• **The task**
If a line contains "Given: Click the Usuario nuevo dialog title", it is the last one to write out; begin with the first line of the records and copy each exactly.

= = = = =

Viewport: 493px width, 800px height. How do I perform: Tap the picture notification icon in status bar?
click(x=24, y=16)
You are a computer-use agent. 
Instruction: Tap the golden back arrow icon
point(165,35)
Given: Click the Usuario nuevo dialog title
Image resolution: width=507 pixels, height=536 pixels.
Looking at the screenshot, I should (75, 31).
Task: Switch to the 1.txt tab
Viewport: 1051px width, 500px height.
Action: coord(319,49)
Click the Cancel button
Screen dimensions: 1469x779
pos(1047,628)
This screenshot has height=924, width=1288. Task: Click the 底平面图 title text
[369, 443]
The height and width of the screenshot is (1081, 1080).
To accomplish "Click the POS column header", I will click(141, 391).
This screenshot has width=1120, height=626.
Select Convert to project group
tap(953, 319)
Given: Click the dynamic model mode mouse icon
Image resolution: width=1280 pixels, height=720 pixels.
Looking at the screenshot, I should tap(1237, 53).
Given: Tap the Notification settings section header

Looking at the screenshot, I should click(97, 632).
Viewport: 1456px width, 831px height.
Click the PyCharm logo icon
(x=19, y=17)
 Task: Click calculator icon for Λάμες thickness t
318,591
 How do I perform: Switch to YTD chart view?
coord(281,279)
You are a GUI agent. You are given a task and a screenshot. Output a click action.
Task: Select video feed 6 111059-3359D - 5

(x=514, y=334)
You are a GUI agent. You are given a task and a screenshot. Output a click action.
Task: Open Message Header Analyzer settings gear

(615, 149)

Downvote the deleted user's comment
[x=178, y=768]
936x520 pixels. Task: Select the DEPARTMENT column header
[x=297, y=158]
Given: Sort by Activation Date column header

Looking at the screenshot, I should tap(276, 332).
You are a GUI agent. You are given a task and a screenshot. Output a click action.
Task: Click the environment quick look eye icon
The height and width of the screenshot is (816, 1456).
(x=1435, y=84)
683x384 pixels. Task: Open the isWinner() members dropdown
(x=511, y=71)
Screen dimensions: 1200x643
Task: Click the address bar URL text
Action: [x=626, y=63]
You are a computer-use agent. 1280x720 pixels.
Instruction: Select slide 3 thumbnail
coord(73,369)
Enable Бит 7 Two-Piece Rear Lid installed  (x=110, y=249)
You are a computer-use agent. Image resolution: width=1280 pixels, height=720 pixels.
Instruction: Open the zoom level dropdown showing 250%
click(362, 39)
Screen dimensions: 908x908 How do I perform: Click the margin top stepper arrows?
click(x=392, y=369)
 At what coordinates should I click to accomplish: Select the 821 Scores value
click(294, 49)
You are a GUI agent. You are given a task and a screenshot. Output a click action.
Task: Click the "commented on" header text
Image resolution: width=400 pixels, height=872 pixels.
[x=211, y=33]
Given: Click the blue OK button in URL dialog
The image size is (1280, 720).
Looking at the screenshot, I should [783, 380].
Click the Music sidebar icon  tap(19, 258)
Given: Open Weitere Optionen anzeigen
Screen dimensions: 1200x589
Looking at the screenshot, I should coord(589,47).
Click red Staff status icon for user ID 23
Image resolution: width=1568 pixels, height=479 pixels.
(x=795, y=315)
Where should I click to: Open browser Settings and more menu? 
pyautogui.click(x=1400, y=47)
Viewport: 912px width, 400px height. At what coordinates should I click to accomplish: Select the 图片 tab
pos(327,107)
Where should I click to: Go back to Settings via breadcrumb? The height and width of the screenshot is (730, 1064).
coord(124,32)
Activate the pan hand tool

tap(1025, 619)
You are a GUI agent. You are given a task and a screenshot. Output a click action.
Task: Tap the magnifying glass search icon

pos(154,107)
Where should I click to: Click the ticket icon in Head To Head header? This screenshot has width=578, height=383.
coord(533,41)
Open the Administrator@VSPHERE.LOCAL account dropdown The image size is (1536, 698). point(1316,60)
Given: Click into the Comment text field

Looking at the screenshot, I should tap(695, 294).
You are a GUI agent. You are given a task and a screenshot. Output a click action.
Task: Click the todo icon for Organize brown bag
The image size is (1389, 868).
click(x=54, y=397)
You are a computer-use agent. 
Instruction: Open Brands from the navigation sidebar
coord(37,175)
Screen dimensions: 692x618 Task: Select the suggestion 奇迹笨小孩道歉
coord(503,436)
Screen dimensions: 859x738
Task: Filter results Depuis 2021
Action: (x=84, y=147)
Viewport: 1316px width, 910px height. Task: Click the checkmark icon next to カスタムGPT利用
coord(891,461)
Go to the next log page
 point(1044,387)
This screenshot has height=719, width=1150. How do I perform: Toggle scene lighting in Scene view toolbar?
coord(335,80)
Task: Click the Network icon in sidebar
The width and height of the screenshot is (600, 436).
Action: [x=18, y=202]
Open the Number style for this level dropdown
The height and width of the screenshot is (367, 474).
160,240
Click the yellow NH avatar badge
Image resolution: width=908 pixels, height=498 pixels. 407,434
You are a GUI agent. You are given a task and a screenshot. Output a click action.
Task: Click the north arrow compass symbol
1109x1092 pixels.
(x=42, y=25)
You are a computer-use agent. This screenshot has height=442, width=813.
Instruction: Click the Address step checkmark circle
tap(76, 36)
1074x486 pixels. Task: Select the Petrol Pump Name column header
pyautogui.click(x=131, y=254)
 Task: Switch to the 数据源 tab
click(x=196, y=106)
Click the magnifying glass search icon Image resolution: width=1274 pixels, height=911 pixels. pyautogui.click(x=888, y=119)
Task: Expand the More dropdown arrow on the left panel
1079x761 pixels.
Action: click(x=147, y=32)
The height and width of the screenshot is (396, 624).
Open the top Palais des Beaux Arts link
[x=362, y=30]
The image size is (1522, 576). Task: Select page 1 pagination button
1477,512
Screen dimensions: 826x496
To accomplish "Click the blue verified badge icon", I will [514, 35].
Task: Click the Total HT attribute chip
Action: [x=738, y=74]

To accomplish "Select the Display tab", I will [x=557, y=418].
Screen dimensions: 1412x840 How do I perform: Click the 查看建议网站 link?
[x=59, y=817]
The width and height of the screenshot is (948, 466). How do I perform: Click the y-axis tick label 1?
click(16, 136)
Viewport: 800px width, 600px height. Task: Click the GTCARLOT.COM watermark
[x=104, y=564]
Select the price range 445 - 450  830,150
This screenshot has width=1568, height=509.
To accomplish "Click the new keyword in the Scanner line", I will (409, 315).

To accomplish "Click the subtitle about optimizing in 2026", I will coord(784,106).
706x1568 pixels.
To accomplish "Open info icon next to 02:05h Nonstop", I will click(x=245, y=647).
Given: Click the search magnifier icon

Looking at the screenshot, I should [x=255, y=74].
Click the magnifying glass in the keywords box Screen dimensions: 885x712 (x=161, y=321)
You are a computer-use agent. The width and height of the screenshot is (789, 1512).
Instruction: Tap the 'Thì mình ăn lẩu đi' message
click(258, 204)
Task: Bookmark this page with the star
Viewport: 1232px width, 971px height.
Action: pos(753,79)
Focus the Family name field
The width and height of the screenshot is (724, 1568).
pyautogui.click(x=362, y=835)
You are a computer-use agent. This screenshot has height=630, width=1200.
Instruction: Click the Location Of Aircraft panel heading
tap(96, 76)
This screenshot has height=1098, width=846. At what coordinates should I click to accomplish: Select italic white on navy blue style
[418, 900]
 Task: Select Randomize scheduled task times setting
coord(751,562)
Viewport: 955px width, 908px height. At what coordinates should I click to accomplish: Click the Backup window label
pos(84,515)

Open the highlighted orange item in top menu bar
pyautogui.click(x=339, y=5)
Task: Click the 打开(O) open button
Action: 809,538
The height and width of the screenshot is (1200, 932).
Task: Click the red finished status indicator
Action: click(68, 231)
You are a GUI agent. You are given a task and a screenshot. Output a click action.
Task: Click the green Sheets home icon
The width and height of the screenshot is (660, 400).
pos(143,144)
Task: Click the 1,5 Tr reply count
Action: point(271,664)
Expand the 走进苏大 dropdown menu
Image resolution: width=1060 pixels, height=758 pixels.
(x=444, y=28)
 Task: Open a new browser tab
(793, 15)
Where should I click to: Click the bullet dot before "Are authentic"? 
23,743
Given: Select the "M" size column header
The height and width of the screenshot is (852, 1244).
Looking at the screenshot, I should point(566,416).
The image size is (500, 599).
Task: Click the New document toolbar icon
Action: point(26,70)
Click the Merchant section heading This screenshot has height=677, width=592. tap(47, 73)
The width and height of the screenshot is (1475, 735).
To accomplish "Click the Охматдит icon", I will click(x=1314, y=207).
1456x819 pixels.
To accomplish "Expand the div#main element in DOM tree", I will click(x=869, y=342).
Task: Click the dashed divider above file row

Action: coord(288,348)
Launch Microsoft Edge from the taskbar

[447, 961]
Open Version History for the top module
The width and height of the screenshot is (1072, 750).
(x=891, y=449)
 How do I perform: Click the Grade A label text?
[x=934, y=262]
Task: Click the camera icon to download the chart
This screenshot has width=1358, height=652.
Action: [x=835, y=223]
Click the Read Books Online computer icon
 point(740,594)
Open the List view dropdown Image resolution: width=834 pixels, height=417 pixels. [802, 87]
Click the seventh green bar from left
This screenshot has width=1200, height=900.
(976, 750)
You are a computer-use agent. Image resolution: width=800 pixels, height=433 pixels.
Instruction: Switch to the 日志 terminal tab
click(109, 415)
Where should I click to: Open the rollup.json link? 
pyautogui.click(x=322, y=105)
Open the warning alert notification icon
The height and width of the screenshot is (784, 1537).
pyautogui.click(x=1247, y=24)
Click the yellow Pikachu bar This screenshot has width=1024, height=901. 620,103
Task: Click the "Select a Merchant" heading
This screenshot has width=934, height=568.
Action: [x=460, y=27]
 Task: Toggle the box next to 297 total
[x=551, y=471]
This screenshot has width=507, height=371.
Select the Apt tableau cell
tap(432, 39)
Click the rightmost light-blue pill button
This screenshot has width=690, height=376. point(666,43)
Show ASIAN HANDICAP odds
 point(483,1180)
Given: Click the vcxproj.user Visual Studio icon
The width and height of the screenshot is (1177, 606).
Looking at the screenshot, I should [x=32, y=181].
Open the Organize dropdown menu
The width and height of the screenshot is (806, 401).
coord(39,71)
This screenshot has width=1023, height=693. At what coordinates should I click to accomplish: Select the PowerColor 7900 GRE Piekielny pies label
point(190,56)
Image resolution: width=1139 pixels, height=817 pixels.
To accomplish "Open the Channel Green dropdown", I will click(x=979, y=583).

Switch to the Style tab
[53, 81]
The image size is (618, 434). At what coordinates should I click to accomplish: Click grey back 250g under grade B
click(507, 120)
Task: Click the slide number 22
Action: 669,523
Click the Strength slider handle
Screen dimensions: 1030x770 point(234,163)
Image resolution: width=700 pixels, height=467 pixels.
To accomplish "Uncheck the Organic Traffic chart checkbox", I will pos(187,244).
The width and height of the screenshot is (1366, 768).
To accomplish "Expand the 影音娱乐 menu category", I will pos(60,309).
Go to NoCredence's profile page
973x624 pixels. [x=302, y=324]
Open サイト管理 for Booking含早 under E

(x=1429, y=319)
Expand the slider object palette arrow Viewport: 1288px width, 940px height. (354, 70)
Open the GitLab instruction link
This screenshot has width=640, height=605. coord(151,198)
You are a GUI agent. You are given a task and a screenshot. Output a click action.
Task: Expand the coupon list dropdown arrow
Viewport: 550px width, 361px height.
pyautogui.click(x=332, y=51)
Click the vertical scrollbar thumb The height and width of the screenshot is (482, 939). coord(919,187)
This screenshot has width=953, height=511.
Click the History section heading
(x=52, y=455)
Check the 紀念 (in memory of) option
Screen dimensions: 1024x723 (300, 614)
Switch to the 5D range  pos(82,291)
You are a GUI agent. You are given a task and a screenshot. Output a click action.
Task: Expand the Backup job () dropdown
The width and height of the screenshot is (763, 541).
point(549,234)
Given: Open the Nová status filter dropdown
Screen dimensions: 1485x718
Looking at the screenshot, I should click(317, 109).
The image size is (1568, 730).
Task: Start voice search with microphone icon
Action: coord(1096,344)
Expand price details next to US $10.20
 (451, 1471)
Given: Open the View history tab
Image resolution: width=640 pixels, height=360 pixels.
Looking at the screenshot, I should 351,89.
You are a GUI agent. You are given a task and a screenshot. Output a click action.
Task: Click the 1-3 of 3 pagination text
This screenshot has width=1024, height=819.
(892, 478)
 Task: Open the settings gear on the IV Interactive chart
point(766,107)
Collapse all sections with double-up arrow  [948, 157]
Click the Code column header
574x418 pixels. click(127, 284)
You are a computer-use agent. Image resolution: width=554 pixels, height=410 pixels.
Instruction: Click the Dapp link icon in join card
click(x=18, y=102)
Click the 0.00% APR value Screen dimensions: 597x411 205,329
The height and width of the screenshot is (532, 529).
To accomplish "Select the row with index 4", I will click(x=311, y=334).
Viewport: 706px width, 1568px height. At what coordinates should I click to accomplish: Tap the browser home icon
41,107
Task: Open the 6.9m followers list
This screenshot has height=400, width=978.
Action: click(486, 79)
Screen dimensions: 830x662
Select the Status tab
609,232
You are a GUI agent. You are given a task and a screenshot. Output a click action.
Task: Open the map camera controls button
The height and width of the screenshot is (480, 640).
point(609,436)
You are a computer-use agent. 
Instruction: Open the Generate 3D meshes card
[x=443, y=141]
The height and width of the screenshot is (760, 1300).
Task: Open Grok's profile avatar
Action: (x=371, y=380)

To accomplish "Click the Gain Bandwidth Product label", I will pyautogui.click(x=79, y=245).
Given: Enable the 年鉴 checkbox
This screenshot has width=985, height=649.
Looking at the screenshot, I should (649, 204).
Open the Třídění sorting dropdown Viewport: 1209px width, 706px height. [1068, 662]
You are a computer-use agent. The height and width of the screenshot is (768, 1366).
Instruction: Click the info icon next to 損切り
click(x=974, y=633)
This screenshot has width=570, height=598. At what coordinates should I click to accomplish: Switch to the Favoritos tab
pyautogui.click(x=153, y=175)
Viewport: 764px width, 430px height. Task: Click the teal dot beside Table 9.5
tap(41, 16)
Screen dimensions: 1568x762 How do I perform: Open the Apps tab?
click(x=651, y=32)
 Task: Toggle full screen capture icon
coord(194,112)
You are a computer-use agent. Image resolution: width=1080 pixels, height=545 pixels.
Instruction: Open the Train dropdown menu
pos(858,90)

= = = = =

• **Answer to this exercise**
Viewport: 493px width, 800px height. How do I perform: Tap the picture notification icon in status bar?
click(x=24, y=16)
You are a computer-use agent. 
Instruction: Tap the golden back arrow icon
point(165,35)
Given: Click the Usuario nuevo dialog title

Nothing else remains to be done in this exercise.